Optimizing NVMe-oF Storage With EBOFs & Open Source Software SuperWomen in Flash Leadership Award
Guest Post

Software-Enabled Flash for Hyperscale Data Centers

Software-enabled flash is a technology that redefines digital storage in a new way. Here you will find an introduction to software-enabled flash and its key capabilities.

Download this presentation: Software-Enabled Flash for Hyperscale Data Centers

00:02 Rory Bolt: Hi, I'm Rory Bolt, one of the principal architects of software-enabled flash, a newly announced technology from Kioxia. Today, I'll be covering what software-enabled flash is, why we created it, and the concept and capabilities it contains. I'll finish up by directing you to a website where you can find more information on software-enabled flash.

What is software-enabled flash? Software-enabled flash is a media-based, host-managed approach to managing flash resources. We'll talk more about this in the following slides. We redefine host interactions with flash to allow applications to maximize performance and extract maximum parallelism from flash resources, and we also provide functionality that would be difficult, if not impossible, to achieve with existing interfaces. Giving the host control over the media enables to host the defined behavior and performance characteristics for flash-based solutions. This can enable new storage functionality that maximizes the performance and efficiencies of flash, or simply stated, software-enabled flash gives you the ability to extract the maximum value from your flash resources.

01:15 RB: Coupled with this media-based hardware approach is a software-enabled API. This API is designed to make managing flash media easy, while exposing all the capabilities inherent in flash. The highlights in this API are, first and foremost, it's an open source flash-native API. It's designed to make it easy to create storage solutions with powerful capabilities. It abstracts the low-level details that are vendor- and flash generation-specific, so that your code can take advantage of the latest flash technologies without modification. Being an open project, any flash vendor can build a software-enabled flash device that is optimized to their own media.

And finally, even though that just the API and documentation are published today, Kioxia will be releasing an open source software development kit with reference source code, utilities and examples in the near future.

02:14 RB: As previously introduced, software-enabled flash consists of hardware and software components working together. Over the past several years, I've had a fantastic opportunity. I've been able to meet with storage developers for most of the world's hyperscalers and talk to them about their storage needs. Taken with the input of other engineers at Kioxia, it has allowed us to distill a list of basic requirements and features for hyperscale customers.

I should mention that although these hyperscalers face similar problems, their individual priorities and approaches vary significantly, so a generalized solution is required. On the requirement side, class abstraction is not just about code reuse. There can be major economic and performance advantages to transitioning quickly to the newest generations of flash at scale.
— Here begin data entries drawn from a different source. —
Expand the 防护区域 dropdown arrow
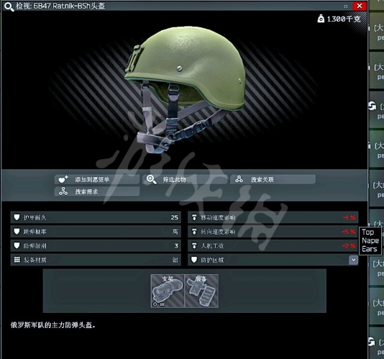The image size is (384, 359). point(353,260)
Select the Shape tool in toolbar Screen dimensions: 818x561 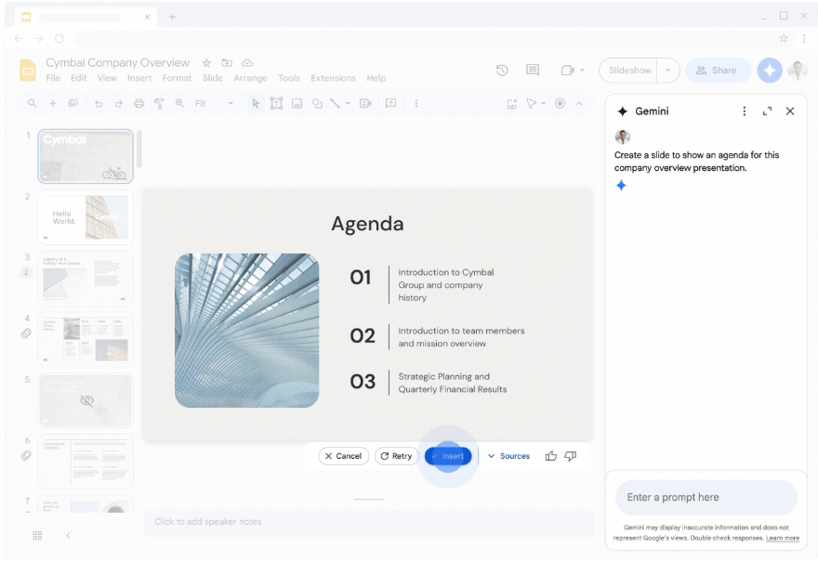click(x=317, y=103)
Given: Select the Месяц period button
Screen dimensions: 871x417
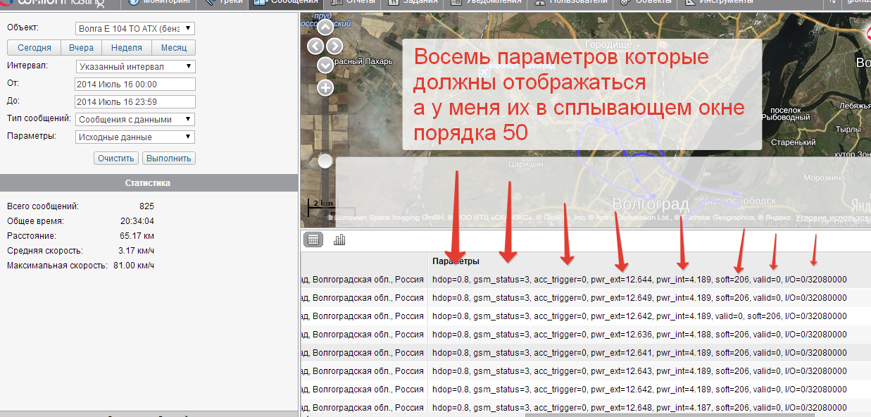Looking at the screenshot, I should tap(173, 48).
Scheduling is an increasingly important topic for the hyperscale customers.

03:10 RB: Access to all the media or how to avoid the rate tax has implications on the overall cost of the solution. Host CPU is a sellable resource to the hyperscalers, and so we have to minimize our impact to the host CPU resources. Finally, flexibility in DRAM relieves the device from handling worst-case scenarios. On the functionality side, data placement is important to minimize write amplification. Isolation is important for both security and release from noisy neighbor problems. Latency is a topic near and dear to hyperscale customers, and greatly affects the performance of their systems. Buffer management is tied to the flexible DRAM configurations that we'll be talking about soon. And adaptability. The hyperscale environment is dynamic and changes rapidly behind the scenes. The preferences for standard configurations that can be provisioned, configured and deployed in real time.

04:15 RB: In response to those requirements and required features, the software-enabled flash API covers these major areas and a few more. Grouped broadly, the areas of the API are concerned with hardware structure, buffer management, programming and error management of the flash. Not listed separately, but touching on almost all of these areas, is a latency control.
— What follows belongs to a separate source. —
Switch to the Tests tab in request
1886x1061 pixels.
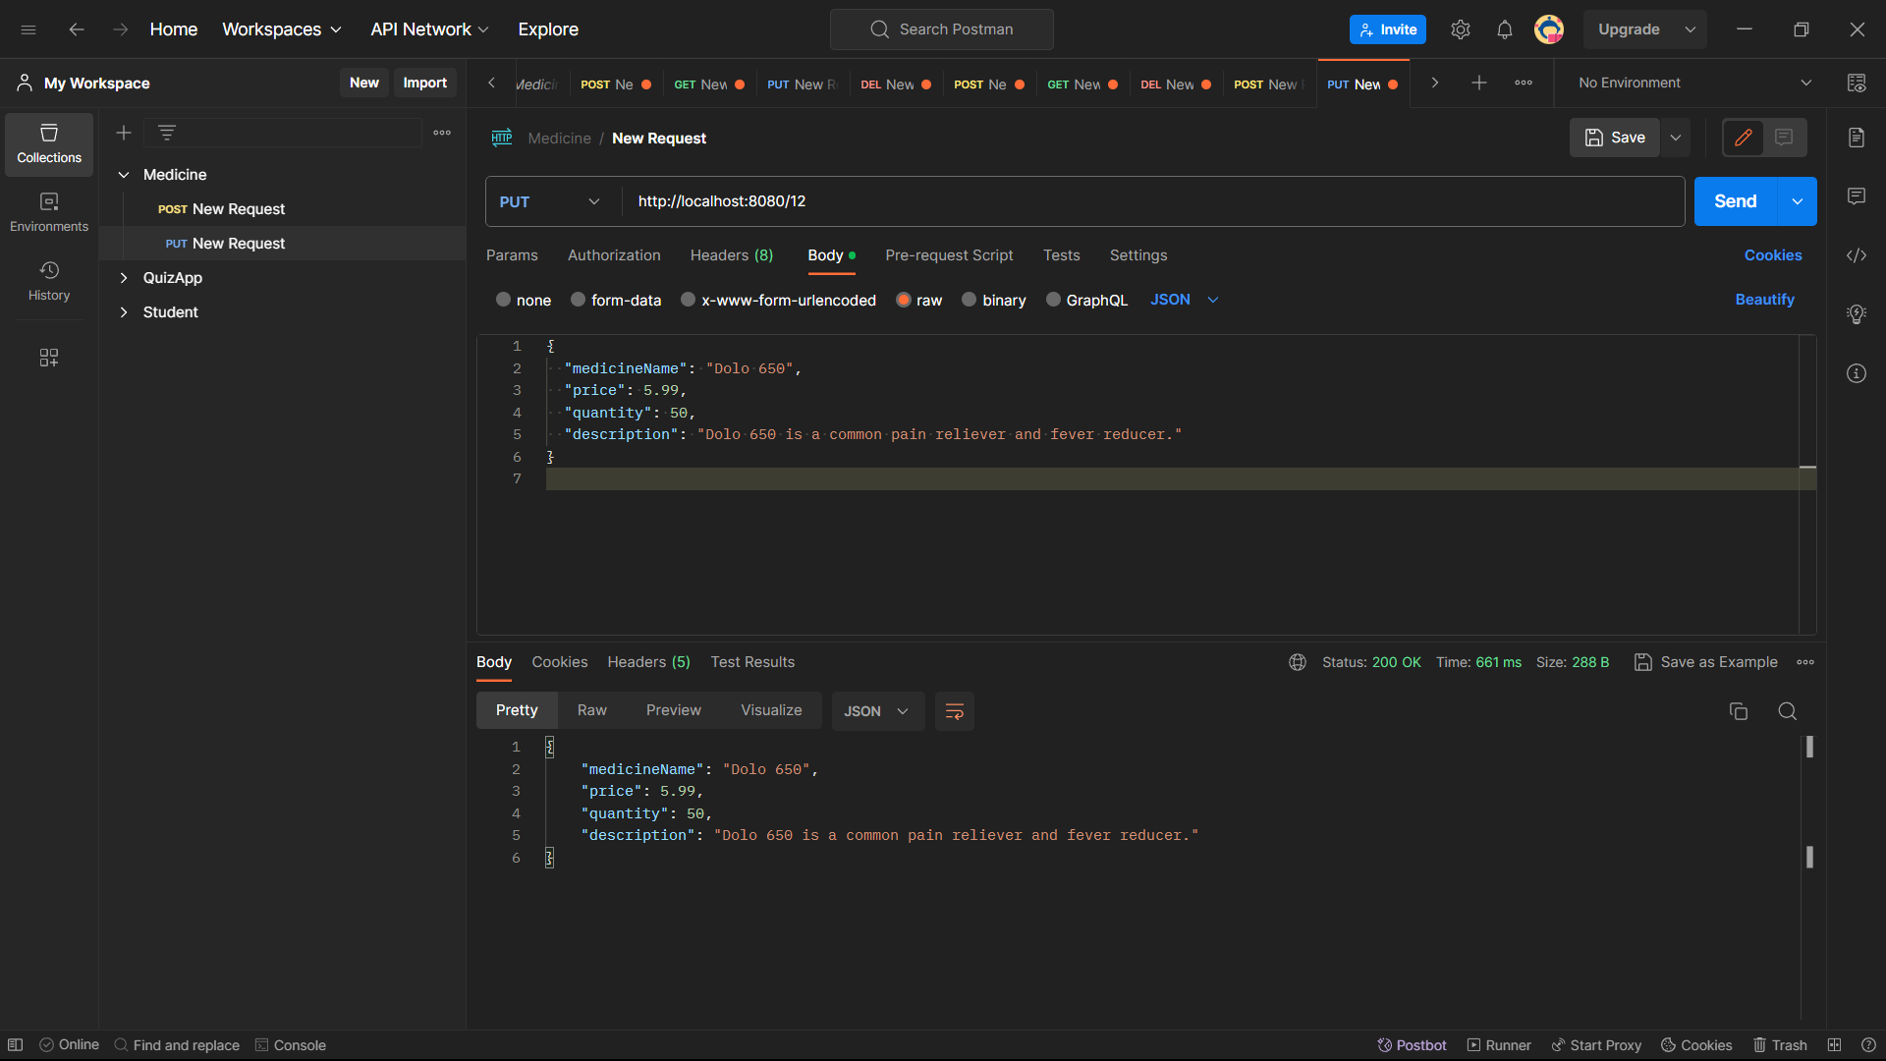point(1062,253)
In order to maximize the performance of flash storage, it is necessary to be aware of the geometry of the flash resources. The software-enabled flash API allows storage applications to query this geometry in a standardized manner. Some of the characters exposed are listed here. Additionally, the API allows for control over how many flash blocks may be open simultaneously and can control and manage the associated write buffers.

When discussing the programming of flash, it's important to note that the optimal programming algorithms vary from vendor to vendor, and often between flash generations for any given vendor. Software-enabled flash handles all of these details and lets the flash vendor optimize for their own media. The API was created with consideration for other flash vendors, as well as all the foreseeable needs of Kioxia's own future flash generations.

05:33 RB: Finally, with respect to error management, software-enabled flash allows vendors to optimize error-reduction techniques specific to their own flash media characteristics, and it also controls the time budget for error recovery attempts.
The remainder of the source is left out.